EXERCISE DESCRIPTION: Leave out all pictures while you copy the lines exactly from the one with "The image size is (402, 294)." through the last line of the listing.

------------------------------

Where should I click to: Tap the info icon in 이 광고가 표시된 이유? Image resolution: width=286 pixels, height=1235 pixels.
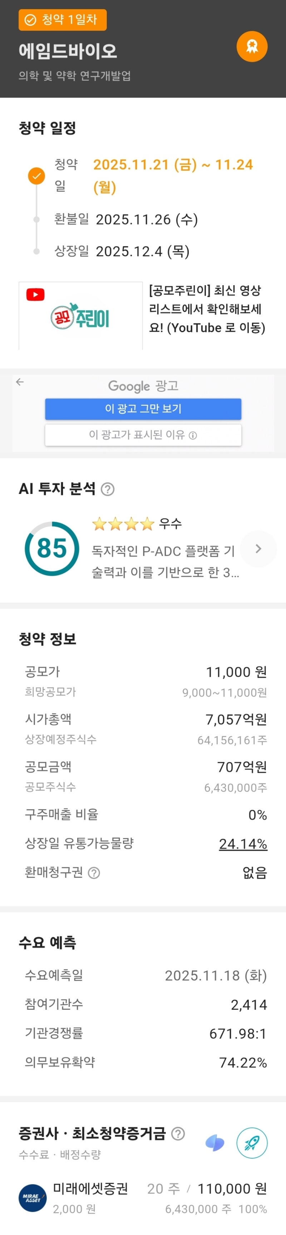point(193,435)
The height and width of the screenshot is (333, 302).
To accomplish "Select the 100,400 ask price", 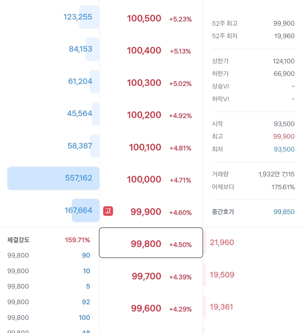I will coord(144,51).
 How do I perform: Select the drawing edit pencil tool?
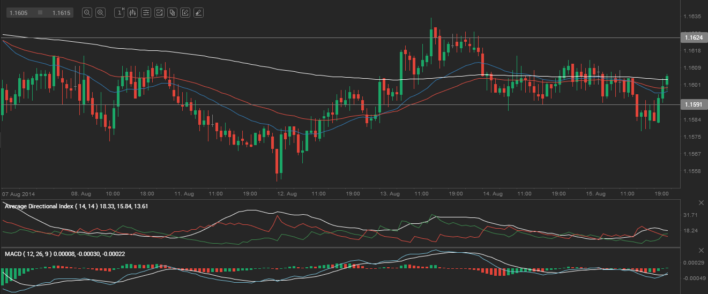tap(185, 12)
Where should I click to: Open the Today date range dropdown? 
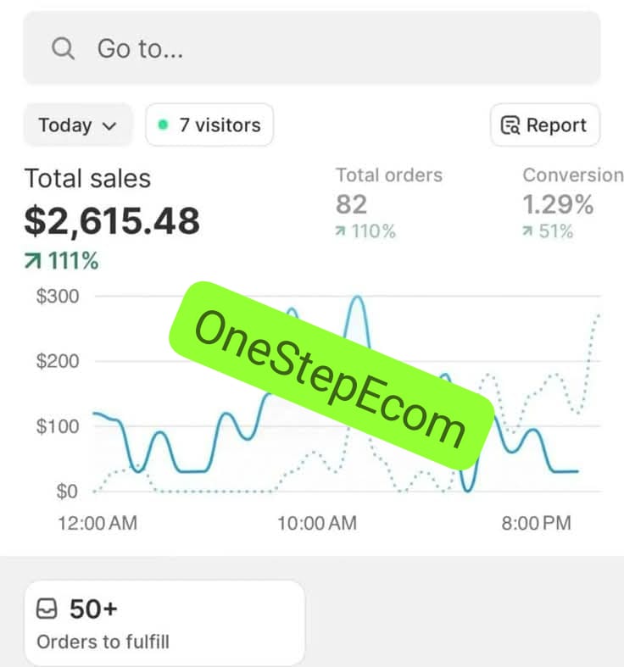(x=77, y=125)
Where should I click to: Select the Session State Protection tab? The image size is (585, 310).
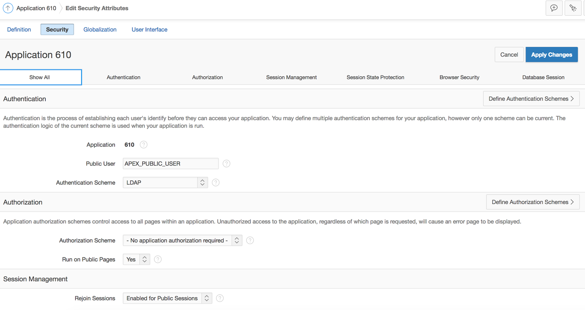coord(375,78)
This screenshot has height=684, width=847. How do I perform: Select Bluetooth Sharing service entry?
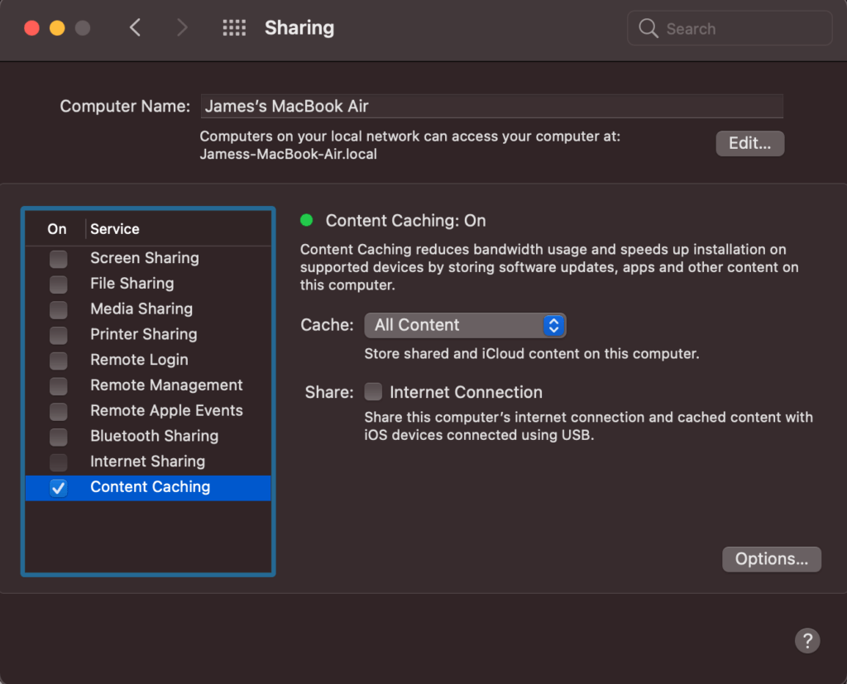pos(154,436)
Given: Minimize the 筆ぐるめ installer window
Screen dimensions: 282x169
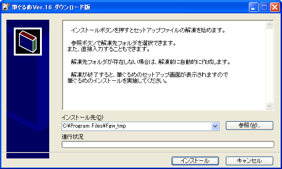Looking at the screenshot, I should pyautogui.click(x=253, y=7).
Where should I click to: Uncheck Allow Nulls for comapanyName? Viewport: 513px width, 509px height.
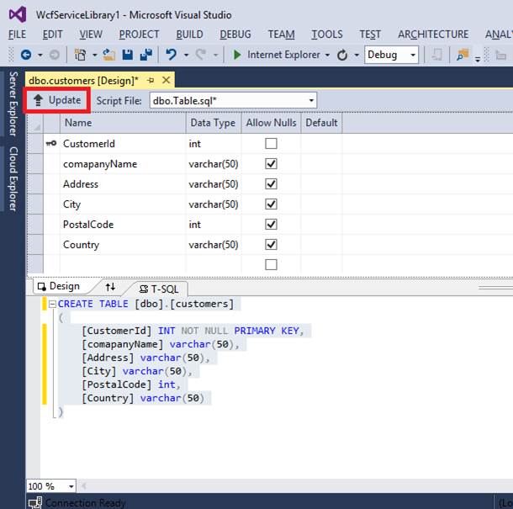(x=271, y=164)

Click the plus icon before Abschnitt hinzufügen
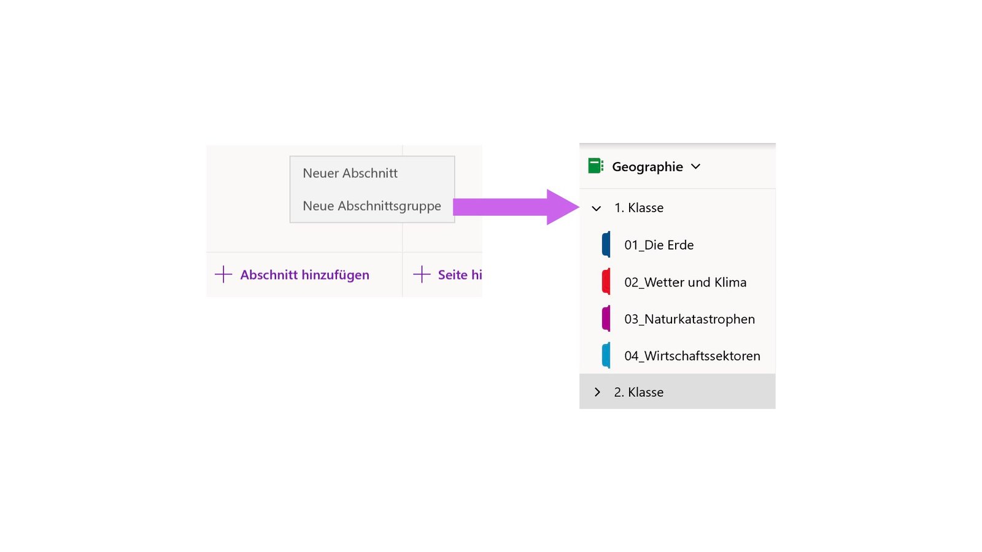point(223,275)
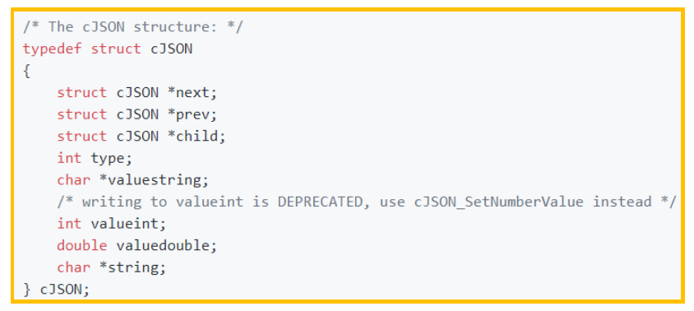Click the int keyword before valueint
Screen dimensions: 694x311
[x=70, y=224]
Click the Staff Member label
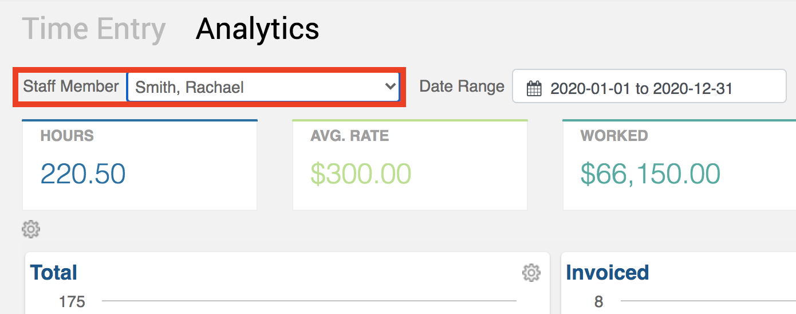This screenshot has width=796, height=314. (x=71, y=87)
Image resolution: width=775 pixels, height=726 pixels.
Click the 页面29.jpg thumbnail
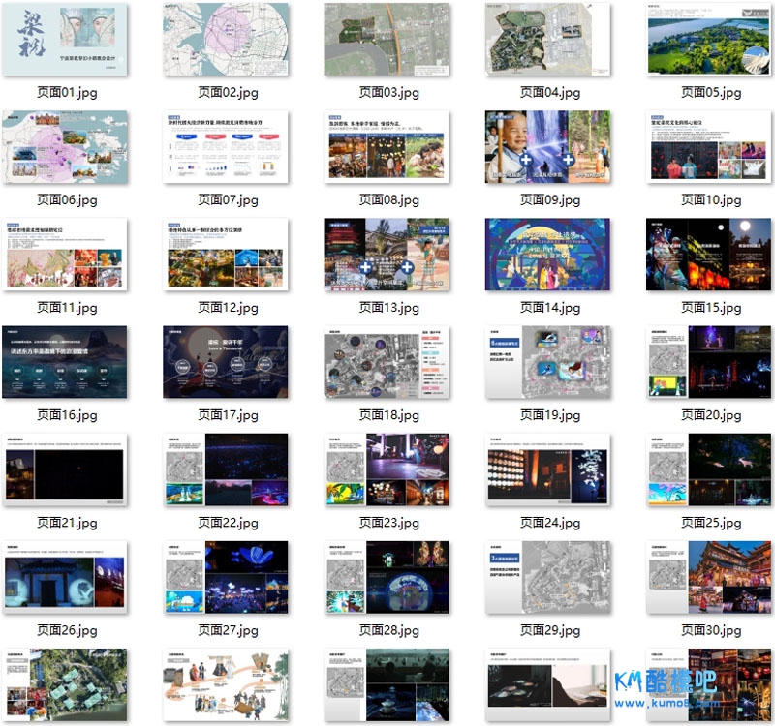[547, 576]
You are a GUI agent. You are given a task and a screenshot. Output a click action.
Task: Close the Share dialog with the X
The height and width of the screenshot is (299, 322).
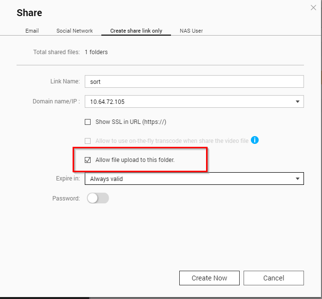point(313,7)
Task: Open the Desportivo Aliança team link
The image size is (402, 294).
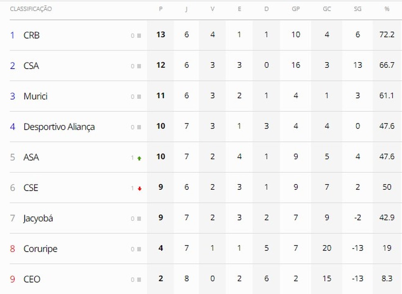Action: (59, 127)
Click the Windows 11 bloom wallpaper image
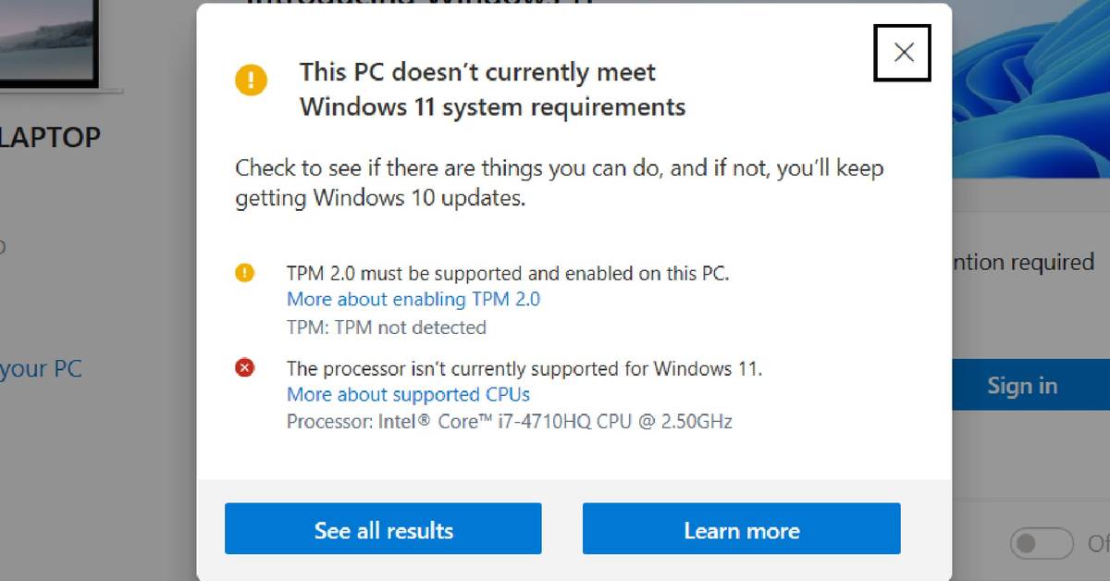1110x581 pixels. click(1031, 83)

------------------------------

SOLVED EXERCISE:
The image size is (402, 294).
Action: (59, 127)
Click the Windows 11 bloom wallpaper image
1110x581 pixels. click(1031, 83)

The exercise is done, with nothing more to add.